TASK GOAL:
Render the data as a two-column CSV with the columns instruction and answer, one row per instruction, covering everything from the start of the data down to and including the line containing "Looking at the screenshot, I should 920,477.". Put each instruction's text and its answer in one quoted field, with line breaks turned into spaces.

SUPPLIED RECORDS:
* * *

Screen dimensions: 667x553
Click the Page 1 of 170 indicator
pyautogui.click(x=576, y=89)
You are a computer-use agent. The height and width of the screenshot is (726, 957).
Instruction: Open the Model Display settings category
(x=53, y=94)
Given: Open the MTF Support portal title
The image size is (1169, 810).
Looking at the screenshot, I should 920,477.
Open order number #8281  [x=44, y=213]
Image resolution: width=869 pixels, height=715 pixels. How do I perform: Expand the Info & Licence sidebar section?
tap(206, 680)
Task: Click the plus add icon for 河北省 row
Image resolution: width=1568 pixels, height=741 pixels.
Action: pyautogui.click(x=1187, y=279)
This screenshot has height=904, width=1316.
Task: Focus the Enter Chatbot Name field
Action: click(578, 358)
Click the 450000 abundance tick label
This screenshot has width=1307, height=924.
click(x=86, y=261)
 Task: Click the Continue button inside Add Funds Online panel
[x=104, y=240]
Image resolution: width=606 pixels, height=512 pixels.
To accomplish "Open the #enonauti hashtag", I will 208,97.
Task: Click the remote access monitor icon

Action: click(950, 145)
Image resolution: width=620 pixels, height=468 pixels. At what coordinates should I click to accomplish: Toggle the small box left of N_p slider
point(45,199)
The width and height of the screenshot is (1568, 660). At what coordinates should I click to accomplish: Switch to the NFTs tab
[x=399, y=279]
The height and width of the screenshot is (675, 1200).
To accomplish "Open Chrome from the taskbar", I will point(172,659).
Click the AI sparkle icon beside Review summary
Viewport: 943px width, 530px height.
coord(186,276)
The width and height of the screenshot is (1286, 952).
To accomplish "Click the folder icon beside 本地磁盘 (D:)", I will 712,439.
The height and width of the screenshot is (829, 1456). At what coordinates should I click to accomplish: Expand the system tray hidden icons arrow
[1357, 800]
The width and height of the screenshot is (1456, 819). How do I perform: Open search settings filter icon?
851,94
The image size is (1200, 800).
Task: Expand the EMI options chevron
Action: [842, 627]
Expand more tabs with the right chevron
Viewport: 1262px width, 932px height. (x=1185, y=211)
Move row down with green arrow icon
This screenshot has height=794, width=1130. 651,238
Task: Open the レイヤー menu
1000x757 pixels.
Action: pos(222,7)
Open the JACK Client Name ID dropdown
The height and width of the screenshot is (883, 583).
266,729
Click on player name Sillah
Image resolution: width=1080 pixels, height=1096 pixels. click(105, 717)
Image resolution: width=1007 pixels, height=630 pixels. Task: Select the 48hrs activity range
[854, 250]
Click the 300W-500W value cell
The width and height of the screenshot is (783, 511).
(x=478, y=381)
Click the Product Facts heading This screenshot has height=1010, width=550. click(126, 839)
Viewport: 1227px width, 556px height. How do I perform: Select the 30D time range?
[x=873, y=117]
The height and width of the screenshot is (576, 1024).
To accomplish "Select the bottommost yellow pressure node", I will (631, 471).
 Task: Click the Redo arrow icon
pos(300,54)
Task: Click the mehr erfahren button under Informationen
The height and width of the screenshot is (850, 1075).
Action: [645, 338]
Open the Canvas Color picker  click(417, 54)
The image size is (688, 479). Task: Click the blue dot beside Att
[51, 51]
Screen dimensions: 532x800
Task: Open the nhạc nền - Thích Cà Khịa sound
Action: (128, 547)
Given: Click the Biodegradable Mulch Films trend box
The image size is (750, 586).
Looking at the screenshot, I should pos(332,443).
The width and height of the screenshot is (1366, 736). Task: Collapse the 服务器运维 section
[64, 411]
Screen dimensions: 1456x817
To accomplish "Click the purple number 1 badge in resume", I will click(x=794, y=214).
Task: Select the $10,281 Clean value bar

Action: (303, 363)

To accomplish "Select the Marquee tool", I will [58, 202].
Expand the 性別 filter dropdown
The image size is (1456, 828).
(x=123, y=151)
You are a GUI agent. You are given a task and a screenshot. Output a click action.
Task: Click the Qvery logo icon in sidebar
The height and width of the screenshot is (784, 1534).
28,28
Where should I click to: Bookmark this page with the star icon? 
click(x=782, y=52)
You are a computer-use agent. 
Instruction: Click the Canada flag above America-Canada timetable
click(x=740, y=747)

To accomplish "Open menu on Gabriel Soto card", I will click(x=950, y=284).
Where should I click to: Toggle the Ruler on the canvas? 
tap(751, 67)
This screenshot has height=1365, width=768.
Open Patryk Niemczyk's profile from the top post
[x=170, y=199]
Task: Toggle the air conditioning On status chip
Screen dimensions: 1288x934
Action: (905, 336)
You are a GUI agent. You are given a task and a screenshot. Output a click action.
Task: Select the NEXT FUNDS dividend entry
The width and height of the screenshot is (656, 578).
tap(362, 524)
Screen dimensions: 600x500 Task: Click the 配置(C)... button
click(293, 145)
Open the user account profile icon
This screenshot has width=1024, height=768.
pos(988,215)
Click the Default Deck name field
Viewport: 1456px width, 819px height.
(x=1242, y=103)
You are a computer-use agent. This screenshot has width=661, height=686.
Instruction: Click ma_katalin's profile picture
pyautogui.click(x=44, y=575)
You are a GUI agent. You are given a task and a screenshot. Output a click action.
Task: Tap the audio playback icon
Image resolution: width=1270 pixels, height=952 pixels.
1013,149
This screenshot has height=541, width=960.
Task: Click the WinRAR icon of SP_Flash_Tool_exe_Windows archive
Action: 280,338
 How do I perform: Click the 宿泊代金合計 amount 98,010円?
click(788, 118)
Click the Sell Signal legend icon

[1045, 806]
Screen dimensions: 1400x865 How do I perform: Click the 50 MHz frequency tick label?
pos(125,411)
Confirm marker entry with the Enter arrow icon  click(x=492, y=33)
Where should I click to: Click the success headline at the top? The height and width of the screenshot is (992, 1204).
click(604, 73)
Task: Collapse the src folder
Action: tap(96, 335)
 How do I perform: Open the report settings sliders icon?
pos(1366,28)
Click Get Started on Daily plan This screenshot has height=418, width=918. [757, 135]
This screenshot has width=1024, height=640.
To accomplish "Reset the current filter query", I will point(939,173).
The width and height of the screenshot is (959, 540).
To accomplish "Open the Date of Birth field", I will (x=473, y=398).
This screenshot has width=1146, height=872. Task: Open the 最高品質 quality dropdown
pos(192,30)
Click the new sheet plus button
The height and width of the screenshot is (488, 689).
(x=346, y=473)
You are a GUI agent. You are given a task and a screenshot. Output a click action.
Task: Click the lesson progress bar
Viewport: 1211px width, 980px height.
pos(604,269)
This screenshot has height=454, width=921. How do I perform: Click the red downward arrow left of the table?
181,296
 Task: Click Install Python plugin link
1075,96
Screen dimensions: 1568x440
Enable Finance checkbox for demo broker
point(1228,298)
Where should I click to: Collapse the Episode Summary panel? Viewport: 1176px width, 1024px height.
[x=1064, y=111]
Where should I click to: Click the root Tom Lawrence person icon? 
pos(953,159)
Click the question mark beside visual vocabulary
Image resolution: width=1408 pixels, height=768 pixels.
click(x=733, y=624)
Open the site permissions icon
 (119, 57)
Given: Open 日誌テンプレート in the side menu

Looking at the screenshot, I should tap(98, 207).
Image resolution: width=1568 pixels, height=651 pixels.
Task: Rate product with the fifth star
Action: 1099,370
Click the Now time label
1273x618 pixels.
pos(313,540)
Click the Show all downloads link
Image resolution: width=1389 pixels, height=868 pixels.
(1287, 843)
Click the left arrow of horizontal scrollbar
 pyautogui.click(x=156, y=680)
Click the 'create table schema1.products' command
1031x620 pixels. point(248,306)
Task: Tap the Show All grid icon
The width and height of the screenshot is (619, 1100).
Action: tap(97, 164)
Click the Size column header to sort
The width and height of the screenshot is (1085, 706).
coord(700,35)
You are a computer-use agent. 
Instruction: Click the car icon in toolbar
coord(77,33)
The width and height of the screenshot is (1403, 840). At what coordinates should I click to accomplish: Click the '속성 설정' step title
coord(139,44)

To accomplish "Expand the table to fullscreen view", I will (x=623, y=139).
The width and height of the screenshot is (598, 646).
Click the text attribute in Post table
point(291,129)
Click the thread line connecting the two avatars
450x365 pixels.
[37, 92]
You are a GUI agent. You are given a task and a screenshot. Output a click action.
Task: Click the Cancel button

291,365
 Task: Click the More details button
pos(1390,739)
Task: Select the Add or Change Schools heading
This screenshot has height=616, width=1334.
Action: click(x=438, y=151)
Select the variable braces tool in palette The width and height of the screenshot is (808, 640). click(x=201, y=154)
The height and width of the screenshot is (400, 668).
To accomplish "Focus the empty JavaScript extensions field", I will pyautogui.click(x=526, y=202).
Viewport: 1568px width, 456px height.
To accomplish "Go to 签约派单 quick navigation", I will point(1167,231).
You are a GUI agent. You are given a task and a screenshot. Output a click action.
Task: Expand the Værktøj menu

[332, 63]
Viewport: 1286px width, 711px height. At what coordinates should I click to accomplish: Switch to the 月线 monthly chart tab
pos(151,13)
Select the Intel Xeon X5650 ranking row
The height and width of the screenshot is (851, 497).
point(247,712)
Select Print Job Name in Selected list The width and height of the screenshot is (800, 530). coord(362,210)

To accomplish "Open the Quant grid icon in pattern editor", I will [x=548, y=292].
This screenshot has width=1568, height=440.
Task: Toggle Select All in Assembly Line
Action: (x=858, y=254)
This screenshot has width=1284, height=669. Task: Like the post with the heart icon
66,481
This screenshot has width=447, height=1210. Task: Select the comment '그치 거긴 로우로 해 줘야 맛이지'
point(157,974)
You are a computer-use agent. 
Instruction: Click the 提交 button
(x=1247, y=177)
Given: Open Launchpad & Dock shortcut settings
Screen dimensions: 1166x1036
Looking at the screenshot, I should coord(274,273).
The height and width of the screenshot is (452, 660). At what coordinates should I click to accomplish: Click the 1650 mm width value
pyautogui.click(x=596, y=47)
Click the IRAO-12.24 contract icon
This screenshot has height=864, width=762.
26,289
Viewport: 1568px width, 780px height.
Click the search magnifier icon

* * *

WRITTEN RESPONSE:
instruction,answer
"Screen dimensions: 667x553 Click the Page 1 of 170 indicator","pyautogui.click(x=576, y=89)"
"You are a computer-use agent. The height and width of the screenshot is (726, 957). Instruction: Open the Model Display settings category","(x=53, y=94)"
"Given: Open the MTF Support portal title The image size is (1169, 810).","Looking at the screenshot, I should 920,477."